Gard : L'extrême droite en embuscade, entretien avec Emmanuel Bois (FSU)

Entretien avec Emmanuel Bois
Secrétaire de la SD FSU du Gard
Il n’est presque plus de semaine où la violence physique de nervis de l’extrême droite se déchaîne, ici contre des immigré·es ou personnes vues comme telles, souvent non européennes ou assimilées à la religion musulmane, là des homosexuel·les, ou des femmes et des hommes de gauche, militants, sympathisant·es politiques et/ou syndicalistes. Les années 30 seraient elles de retour ? Partout la FSU est au premier rang de la riposte antifasciste et travaille aux alternatives sociales pour assécher l’extrême droite qui se nourrit de la désespérance sociale engendrée par trop d’années de politiques libérales.

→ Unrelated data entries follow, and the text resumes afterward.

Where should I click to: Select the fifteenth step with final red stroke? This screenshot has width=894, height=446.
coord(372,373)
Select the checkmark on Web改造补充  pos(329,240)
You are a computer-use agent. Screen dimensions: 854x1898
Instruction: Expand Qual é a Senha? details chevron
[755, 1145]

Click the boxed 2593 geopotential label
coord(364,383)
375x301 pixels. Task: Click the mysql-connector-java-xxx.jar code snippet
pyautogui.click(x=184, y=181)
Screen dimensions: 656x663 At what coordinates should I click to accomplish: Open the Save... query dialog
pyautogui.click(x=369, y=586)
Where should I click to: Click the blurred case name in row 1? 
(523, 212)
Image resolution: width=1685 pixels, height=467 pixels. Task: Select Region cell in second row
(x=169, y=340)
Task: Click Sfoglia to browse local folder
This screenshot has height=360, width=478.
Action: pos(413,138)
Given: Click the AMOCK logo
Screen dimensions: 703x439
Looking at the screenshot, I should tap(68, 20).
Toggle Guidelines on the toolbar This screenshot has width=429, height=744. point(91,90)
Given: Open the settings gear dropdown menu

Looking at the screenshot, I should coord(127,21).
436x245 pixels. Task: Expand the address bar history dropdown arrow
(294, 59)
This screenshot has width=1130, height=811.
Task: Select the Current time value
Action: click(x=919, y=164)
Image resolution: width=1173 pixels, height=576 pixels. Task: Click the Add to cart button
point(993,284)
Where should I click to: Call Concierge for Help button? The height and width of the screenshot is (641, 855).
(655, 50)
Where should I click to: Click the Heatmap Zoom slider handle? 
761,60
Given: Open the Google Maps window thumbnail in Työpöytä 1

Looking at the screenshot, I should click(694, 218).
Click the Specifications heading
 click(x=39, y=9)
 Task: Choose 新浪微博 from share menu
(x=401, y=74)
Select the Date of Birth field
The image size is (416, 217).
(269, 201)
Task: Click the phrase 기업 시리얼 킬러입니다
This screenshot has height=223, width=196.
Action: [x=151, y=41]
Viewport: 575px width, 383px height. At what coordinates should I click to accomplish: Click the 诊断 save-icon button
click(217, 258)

Emmanuel Bois, secrétaire départemental de la FSU du Gard (30), a bien voulu répondre aux question d’Enjeux
Alès : une agression inquiétante
Enjeux-UA : Peux tu nous préciser ce qui s’est passé à Alès ?
Emmanuel BOIS : Les évènements, graves, se sont déroulés dans la nuit du 30 mai dernier, pendant la Feria de l’Ascension. Une douzaine d’individus se revendiquant du « Bloc montpelliérain », un mouvement nationaliste qui recrute essentiellement des jeunes sur une base viriliste et identitaire, ont agressé des clients qui se trouvaient au bar le Prolétaire, par ailleurs siège de la section locale du Parti communiste et dont le président a été un militant très estimé de la FSU-Snuipp jusqu’en 2023. Coups de pieds, de poing américain, gaz lacrymogènes… l’identification a été simple puisqu’ils ont apposé des autocollants ce qui a d’ailleurs provoqué l’échauffourée, au cours de laquelle une vingtaine de personnes ont été blessées. Ce « bloc » avait déjà agressé un syndicaliste à Montpellier l’an dernier.

Réaction et perspectives
Enjeux-UA : Quelle a été la réaction de la gauche et du mouvement syndical ?

Les frontières sont poreuses entre RN et droite locale même si beaucoup d’élu·es refusent de s’incliner devant l’extrême droite, et Nîmes par exemple résiste. Fait qui semble en progression : les milieux étudiants et lycéens, qui sont en grande majorité dépolitisés, sont victimes d’une flambée des mouvements de jeunesse proche de l’extrême droite, parfois accompagnée de violences physiques. Le SNES et la FSU-SNUIPP 30 ont d’ailleurs participé récemment à la création d’un collectif VISA 30 qui regroupe pour l’instant des syndicats de personnels de l’éducation. Seul un travail de fond, la création d’alternatives politiques et sociales, l’unité également, permettront de redonner confiance en la gauche et à faire baisser l’influence du RN.